While parents often spend time getting their children ready for the first day, they mustn't forget to check with their kids after the school bell rings for the new year.
Kindergarten is always a hard time for students and parents, but students going from elementary school to junior high and from junior high to high school can also experience apprehension.
"In junior high and high school, students get all of the physical changes as well as deal with peer pressure and academic changes," Barron explained. "They've got more freedom, but not always the maturity to go along with having the responsibility to handle the new freedoms."
Even students jumping from second to third grade have a difficult time adjusting, Barron pointed out.
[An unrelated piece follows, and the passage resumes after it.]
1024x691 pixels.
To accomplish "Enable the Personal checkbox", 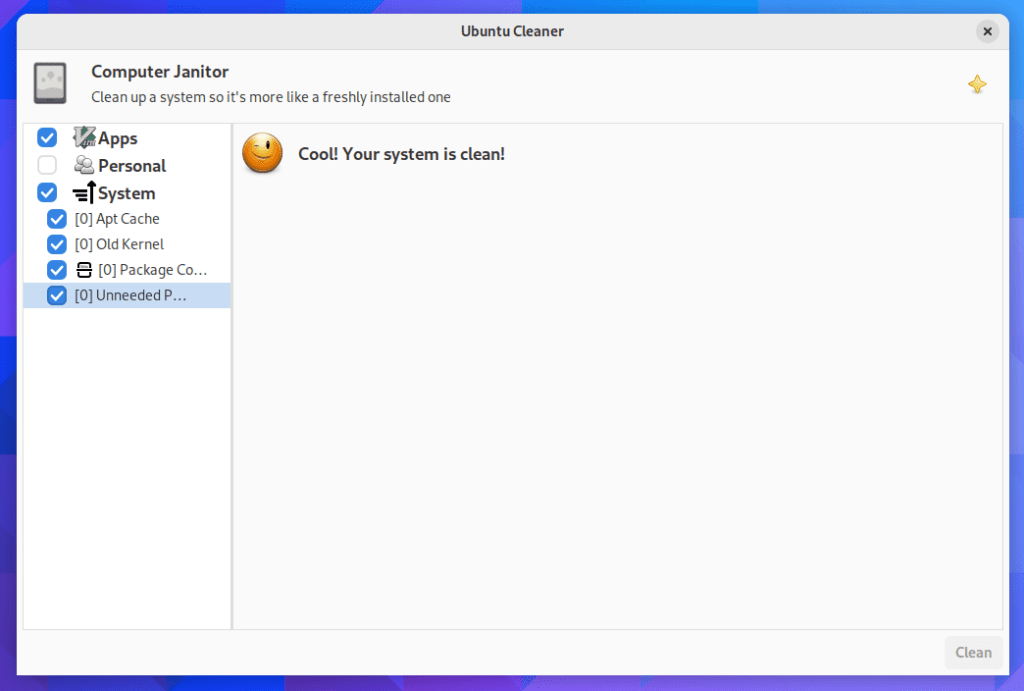I will pos(46,165).
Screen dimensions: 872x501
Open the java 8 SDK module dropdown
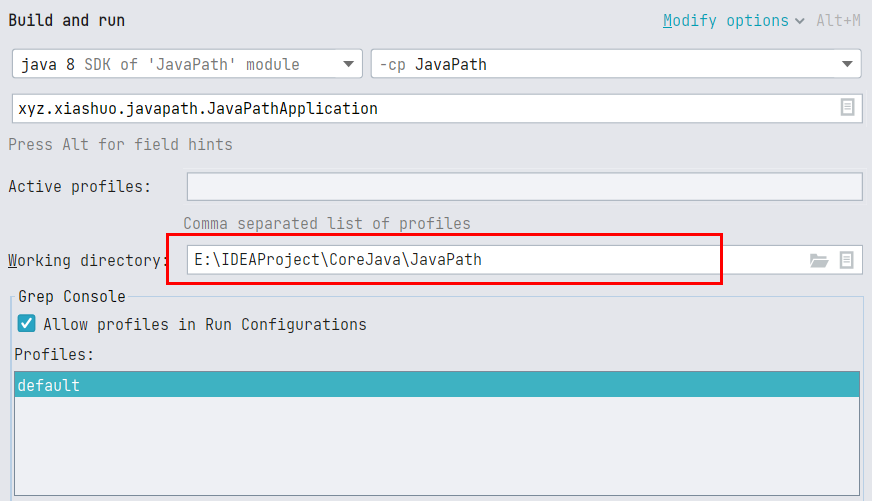pos(187,64)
"Part of it, for example, may be they're expected to do all of their work in cursive. It might not seem like a big deal to us but for them it's a huge deal," Barron said.
Establishing a good school routine is key to having a successful school year, Barron said.
"Maintaining a calm and positive attitude is really important and parents not overemphasizing going back to school is also important," said Barron.
Debbie Quertermous, middle school counselor for Charleston R-1, said she, too, thinks it's a good idea to stay in a routine during the school year.
"You should try as much as possible to stay in a routine and set a specific time for homework," Quertermous recommended. "It doesn't always have to be done right after school. Sometimes kids need a break. Maybe they work better after supper. It just depends on the individual student."
Sudden illnesses, a change in personality, sleep disturbance, not wanting to eat, not wanting to get up in the morning or crying because they don't want to go to school are all signs of trouble in elementary children.
For junior high and high school students, changes in sleep patterns or behavior or mood changes are often signs of problems, Quertermous said.
"Sometimes kids act out, and that can be a sign of depression in children. Parents may think 'he's misbehaving,' but it can be something else that's bothering them," Quertermous warned.
Luckily, students generally settle into the new school year by Labor Day, Barron said.
Meanwhile, parents who suspect their child is upset about something or simply just to keep the lines of communication open, the counselors recommend asking open-ended questions. For example, parents could ask: What was the best thing that happened at school today? Did you meet any new kids at school? How does it feel to be in a new grade? What do you like about being in your new classroom?
In order to get more than a "fine" reply from a child, Quertermous recommended using specific phrases like "Tell me about your PE class" or "Tell me which teacher you have for your English class."
"Sometimes kids are not even aware of their specific problems. They just know they're nervous or tense, and if they talk about specifics with parents, it can help them be at more ease," Quertermous explained.
Talking to older siblings can also help, "Sometimes that can backfire," Quertermous laughed. "But normally talking to someone who's experienced the same thing can be a good thing."
Many schools have open houses before or after school starts so parents and students can visit with teachers and see the classrooms.
"Teachers should keep in contact with the parents, too," Barron said. "The policy I have is parents are always welcome. It's a team effort, and you should always try to keep it positive."